─── Recorded information ───
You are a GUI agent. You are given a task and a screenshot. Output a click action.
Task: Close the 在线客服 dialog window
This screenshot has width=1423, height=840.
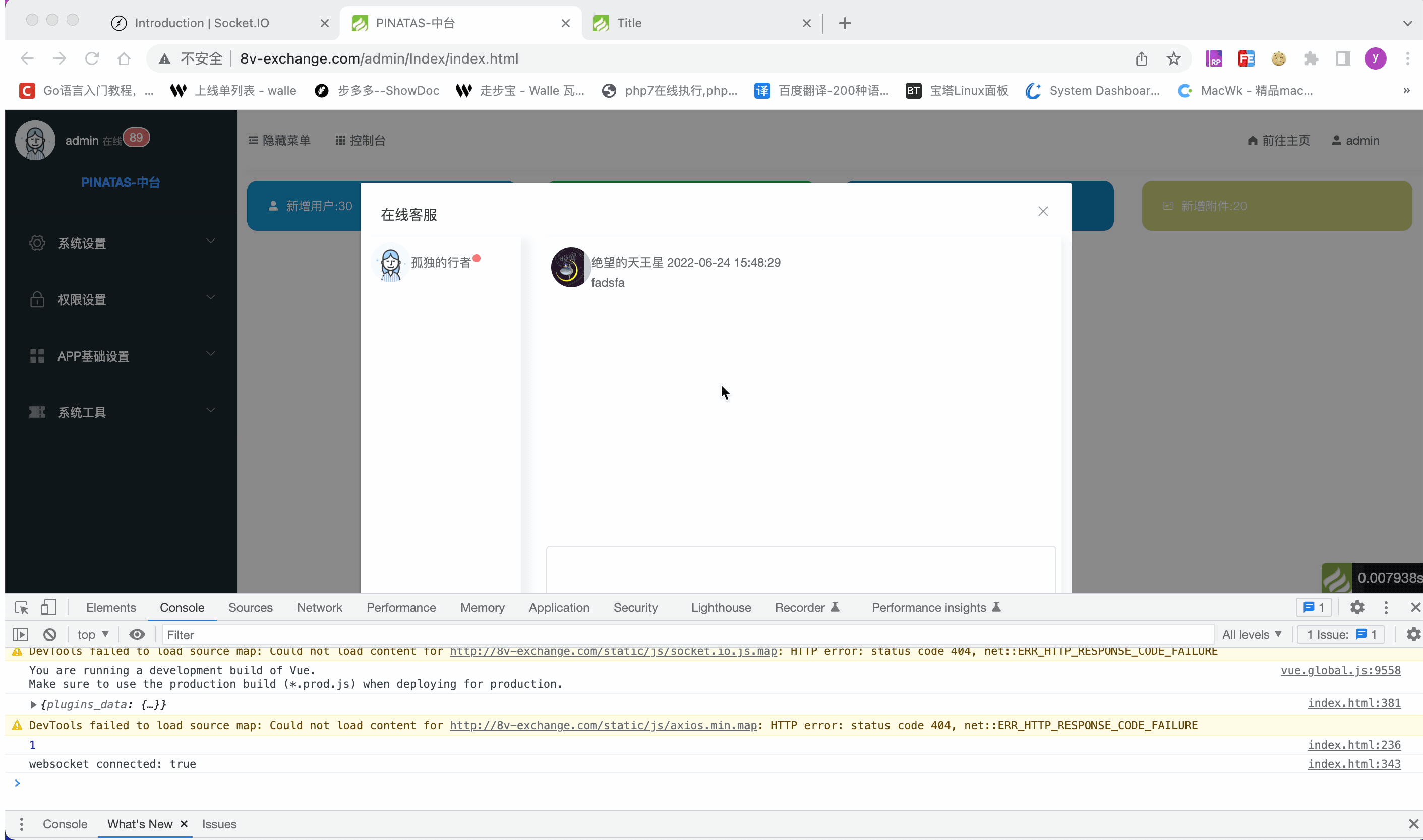[x=1043, y=211]
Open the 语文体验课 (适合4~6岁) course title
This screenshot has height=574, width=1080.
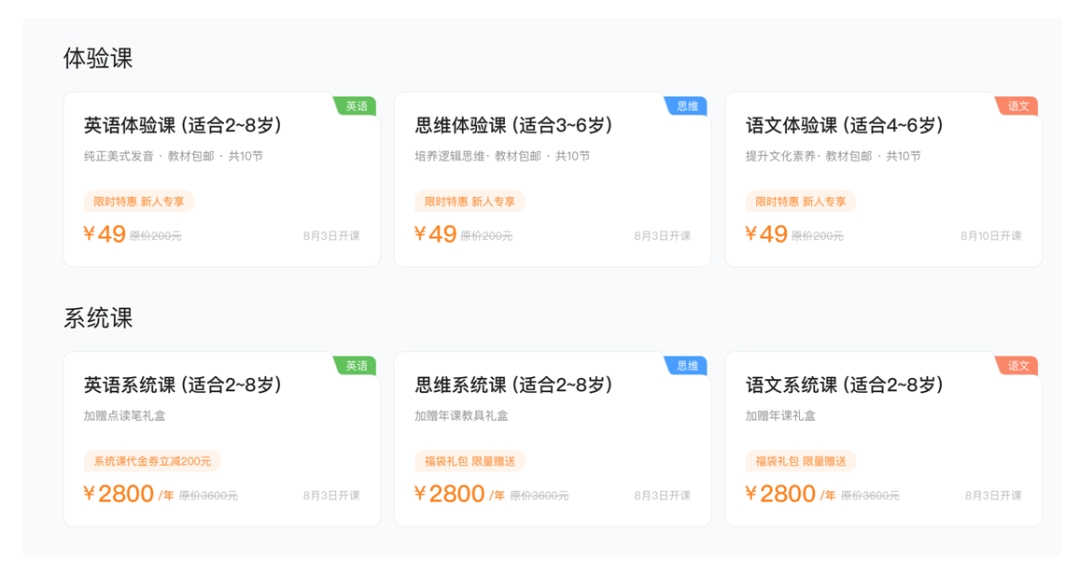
───
**Exercise details**
Can you rewrite the records above with "screenshot" swapped for "image" everywhere and nothing else changed, leaving the pictures out?

**Task solution**
You are a GUI agent. You are given a task and a image. Output a click action.
Task: Close the 在线客服 dialog window
This image has width=1423, height=840.
[x=1043, y=211]
Open the 语文体验课 (适合4~6岁) course title
This image has height=574, width=1080.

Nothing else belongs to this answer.